Eolo Pons' work is sometimes associated with that of his philosophical mentor Carlos Giambiagi (1887–1965), a native of Uruguay who was known for his writings on art and aesthetics and for his small paintings of Misiones Province landscapes. From 1958-1964, together with indigenous painter Medardo Pantoja (1906–1976), Jorge Gnecco (1914–1965), and Luis Pellegrini, Eolo Pons established and taught at the Provincial Fine Arts School of Jujuy, in the Andeannorthwest of Argentina.
Tightly structured with carefully orchestrated color, Eolo Pons' landscapes, cityscapes and figurative works evoke, rather than describe, the nature and culture of his native Argentina. Eolo Pons' paintings and drawings retain the influence of Surrealism.
"Long ago in the year 1939, Eolo Pons introduced himself into the surrealist garden with the same discipline and respect he had given his academic training. The surrealism of Pons made incursions into the world of dreams, into the Freudian subconscious, being there he delved deeply into all the nooks and crannies of its purest orthodoxy. But afterwards these sub-real images remained in the background ignored because the artist chose not to borrow his fantasies from others. Still, the exercise that had driven Pons to excavate the mysterious served him in seeking out the soul of things, smoothing the way for him, by virtue of his technical resources and his never-abused and never-forgotten manual education. This man, who had spent time in the stillness and in the depths, knew that not all mystery is a dream. And thus, he set himself to look for that which hides in the landscape, that which floats in the unbounded atmosphere of a happy day, that which slips between words in order not to state aloud an intention or a sentiment.

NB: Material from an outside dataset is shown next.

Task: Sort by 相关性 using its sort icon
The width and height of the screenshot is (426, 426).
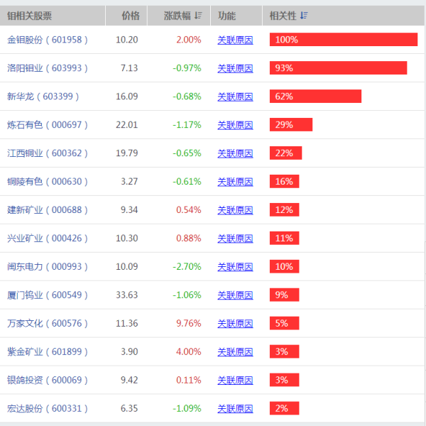Action: [304, 16]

In the landscapes of Eolo Pons, and in his figures, come and go the evocation of a mystery—a mystery that, perhaps, opens to us the doors of the landscape and brings us into the souls of the people. The sure thing is that we see it and feel it, as we see and feel the night in its most profound silence, as we see and feel the advance of a shadow as it crosses the path of a dream." – Rodrigo Bonome, Eolo Pons, Buenos Aires, 1973 (translated from the original Spanish).